To close these gaps and address the root causes of sexual assault and sexual harassment, we recommend that the academy undertakes a strategic approach that includes the following:

1. Build and align academy leadership and management team across all levels of the institution.
2. Develop a comprehensive and integrated Sexual Assault and Sexual Harassment Prevention and Response Strategic Campaign Plan that will integrate all actions to bring about mutual respect and zero tolerance for sexual assault and sexual harassment.
3. Build shared ownership between the academy, MarAd, and industry, with a sustained public commitment to improve the culture and bring about zero tolerance for sexual assault and sexual harassment.
4. Infuse core values into all aspects of academy life.
5. Change the paradigm from blaming the victim to advocating for and protecting the victim.
6. Instill a sense of personal responsibility for preventing and addressing sexual harassment, sexual assault, and retaliation at all levels within USMMA to build and institutionalize a culture of trust, respect, and accountability.

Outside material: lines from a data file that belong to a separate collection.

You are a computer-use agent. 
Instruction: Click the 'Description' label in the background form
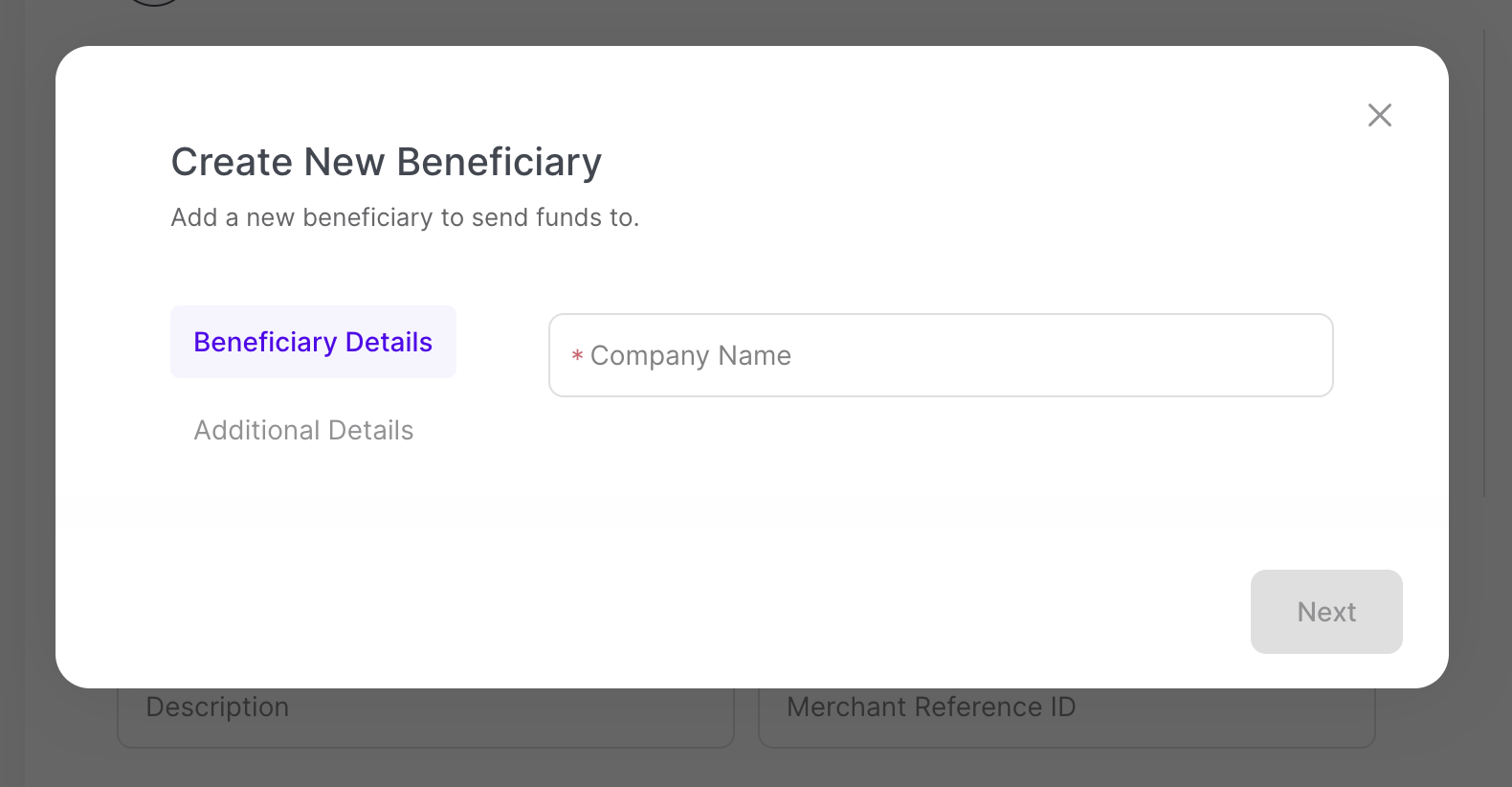click(x=217, y=708)
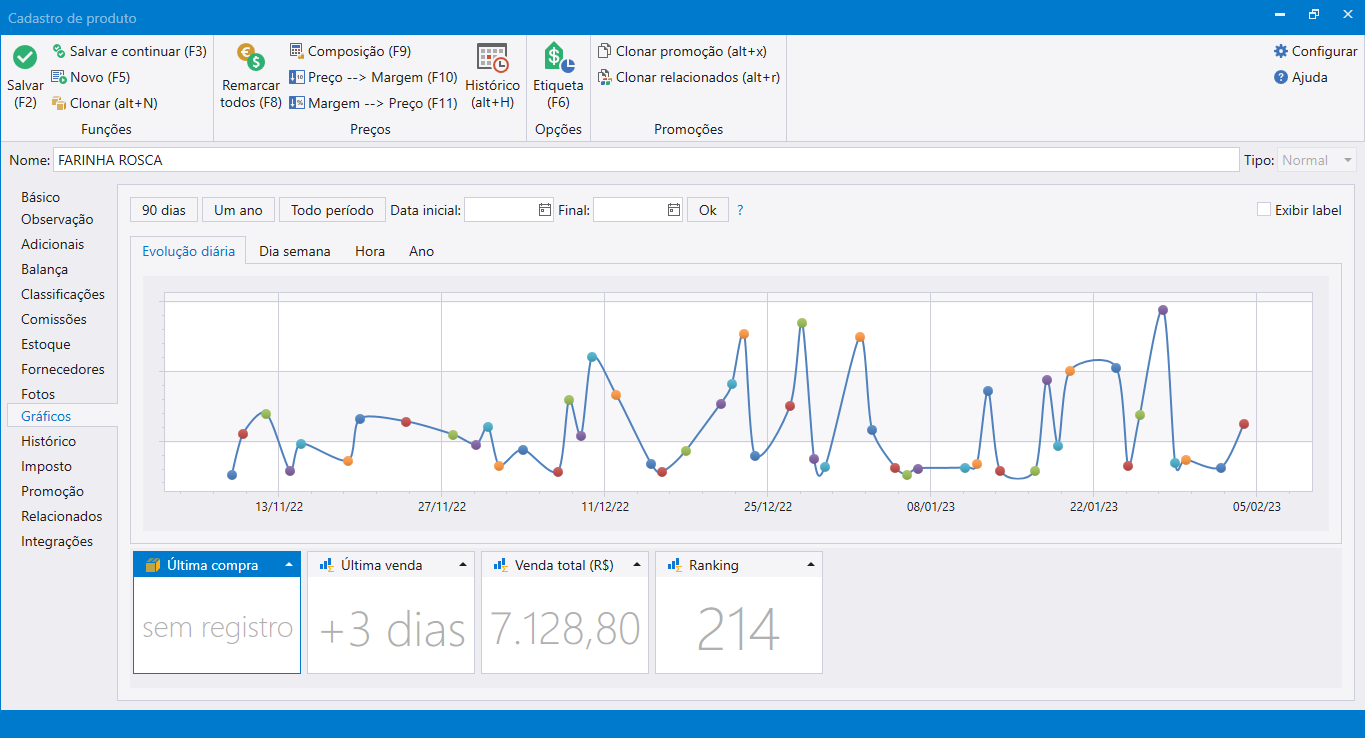
Task: Open the Estoque section in sidebar
Action: pos(46,344)
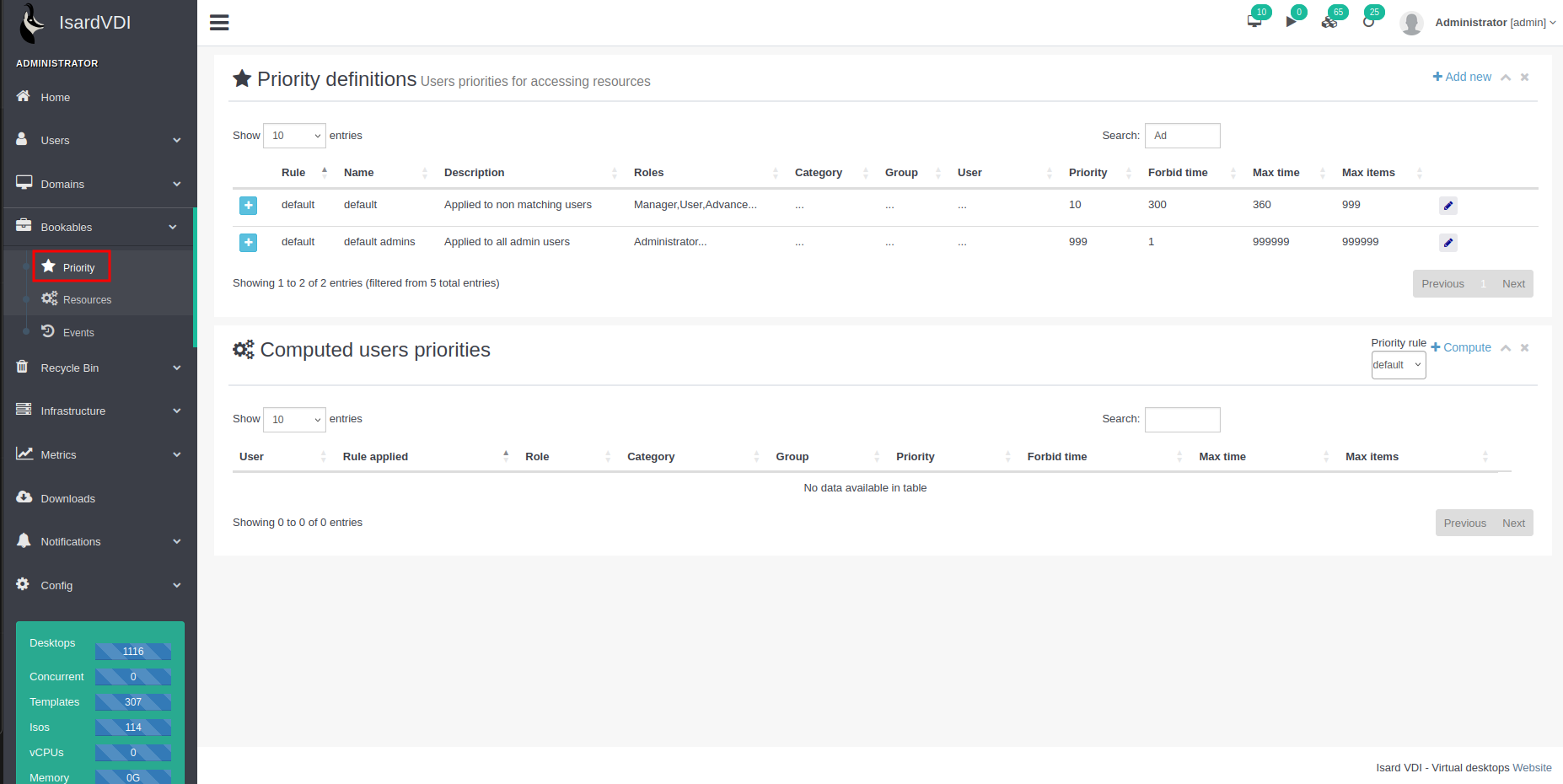Viewport: 1563px width, 784px height.
Task: Click the Desktops usage progress bar
Action: (133, 652)
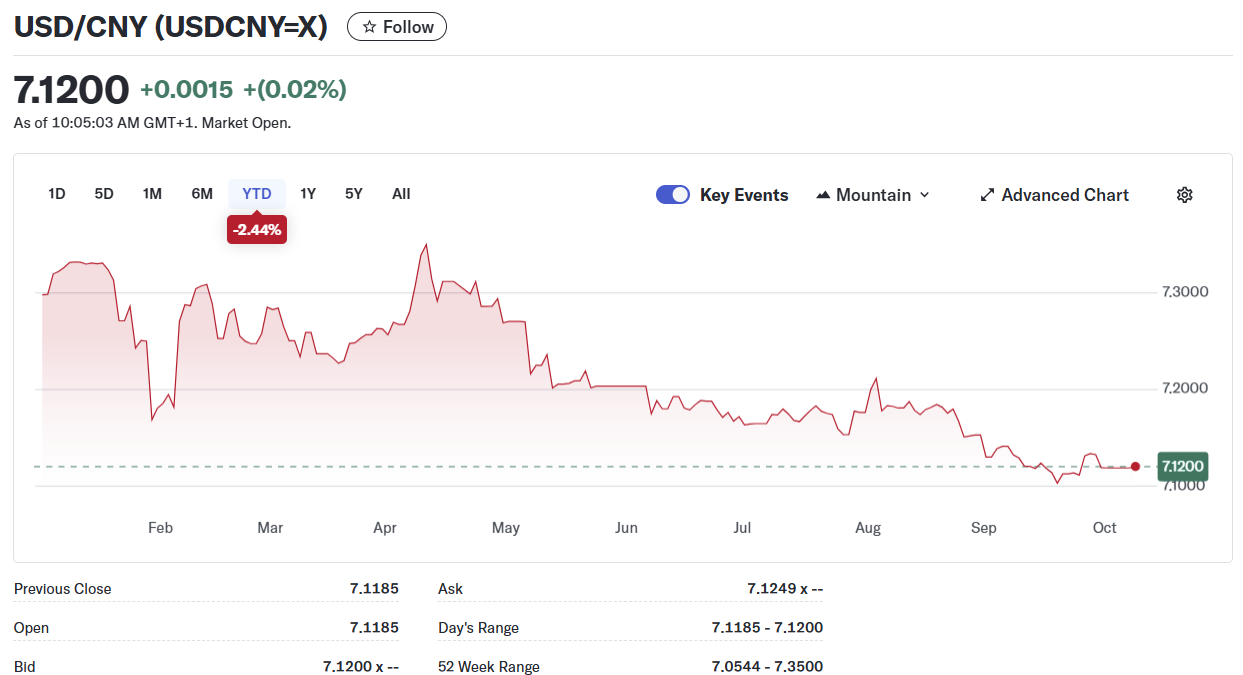The image size is (1243, 675).
Task: Follow the USD/CNY currency pair
Action: [397, 27]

To improve the Sea Year program, we recommend that USMMA and MarAd establish a process for credentialing shipping companies for participation in Sea Year, make improvements to more fully prepare and support midshipmen in the Sea Year program, and establish a robust, continual feedback process from Sea Year.

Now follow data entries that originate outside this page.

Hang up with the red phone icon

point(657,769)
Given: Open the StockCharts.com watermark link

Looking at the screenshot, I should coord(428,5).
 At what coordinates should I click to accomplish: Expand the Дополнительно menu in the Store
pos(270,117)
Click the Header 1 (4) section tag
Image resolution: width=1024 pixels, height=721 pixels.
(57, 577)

To read the complete report, click here.

Jan 7, 2017 07:17 pm
 Posted by  DavidL

There is a lot more to this than meets the eye. At the current time there are approximately 200 cadets, half of the Class of 2018 and half of the Class of 2019, who are not receiving quality sea time on a commercial vessel. Their sea projects, their senior year classwork, their job prospects and their license preparation depend on the depth of learning that they receive on commercial vessels. MSC and the Navy are not equal platforms and cannot replace the training that these cadets are currently losing with the suspension of commercial platforms. It is virtually impossible to do a thorough cargo project on a naval vessel, for example, not to mention you are the odd man out as a cadet on the bridge of a ship with 15 naval personnel.

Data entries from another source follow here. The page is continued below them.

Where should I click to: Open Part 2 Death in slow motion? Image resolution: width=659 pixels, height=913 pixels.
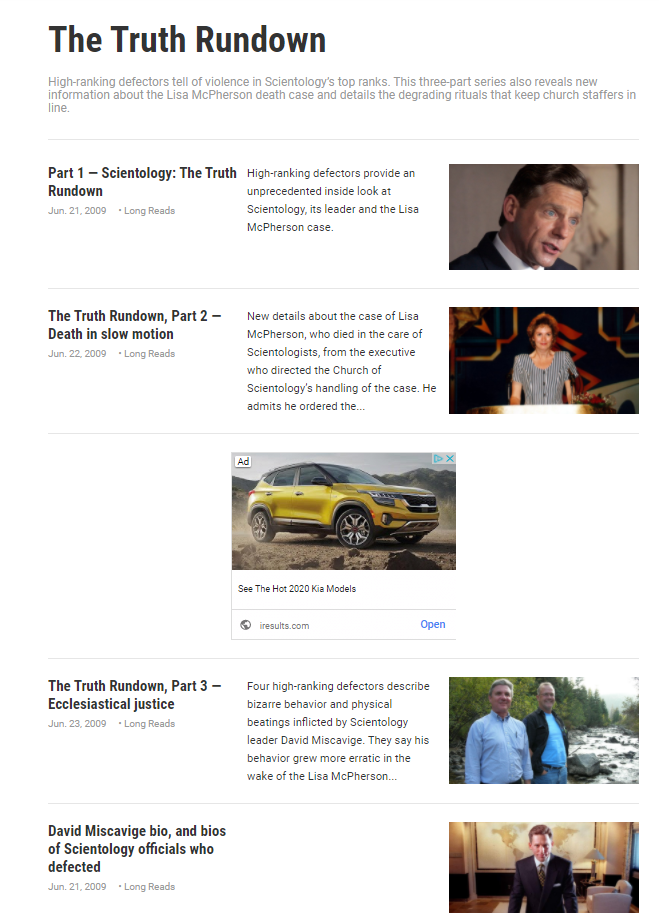[x=134, y=325]
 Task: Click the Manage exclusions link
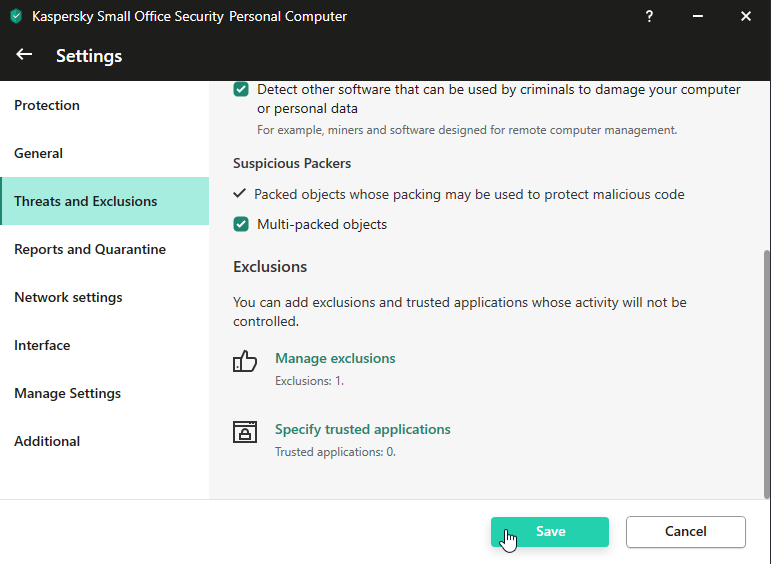pyautogui.click(x=335, y=358)
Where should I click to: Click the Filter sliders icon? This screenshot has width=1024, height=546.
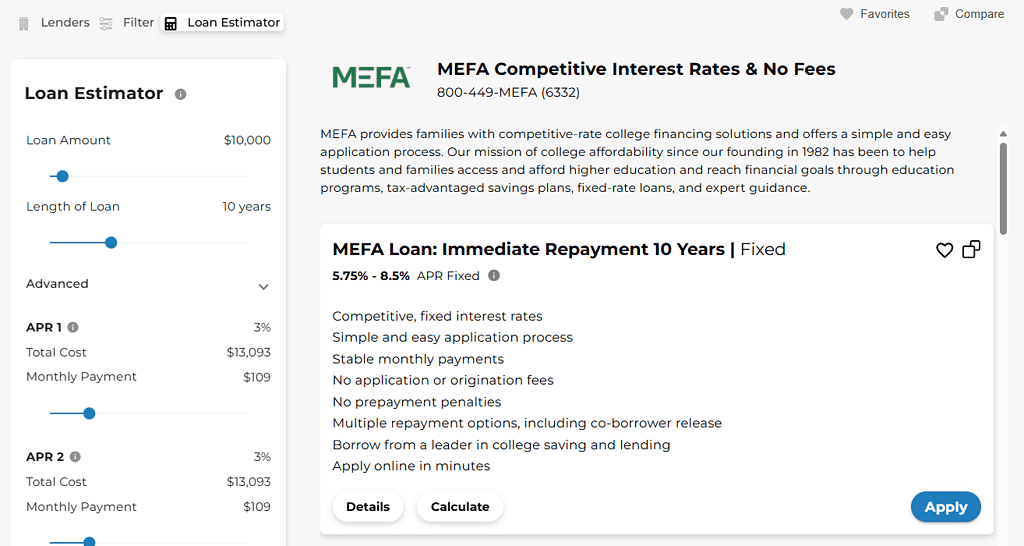point(106,23)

The LMI report does not accurately state the conclusion of the MSCHE regarding SASH accreditation issues. What was said is the academy must work "to improve the safety and climate of respect that all midshipmen encounter during the Sea Year experience (and) the institution must take demonstrable steps in preparation for and upon return from the Sea Year experience." That is it, period. There was no command or suggestion to cancel commercial shipping and dumb down the education of cadets who looked forward to commercial Sea Year, and many indeed applied to Kings Point just for this reason.

MSCHE called commercial Sea Year one of the four fundamental pillars of the USMMA educational experience. Moreover, the LMI report offers a credentialing solution for the commercial ships and this can proceed with the cadets assigned to their billets, indeed the process of vetting the companies can be improved with feedback from the cadets. So, what is Superintendent Helis waiting for and why are he and MarAd trying to tie the hands of the new DOT head? Why are they willingly forcing the dumbing down of the educational process for more than 200 cadets and destroying, even for 15 months, one of the pillars of the academy experience when they should be preserving this pillar for accreditation purposes?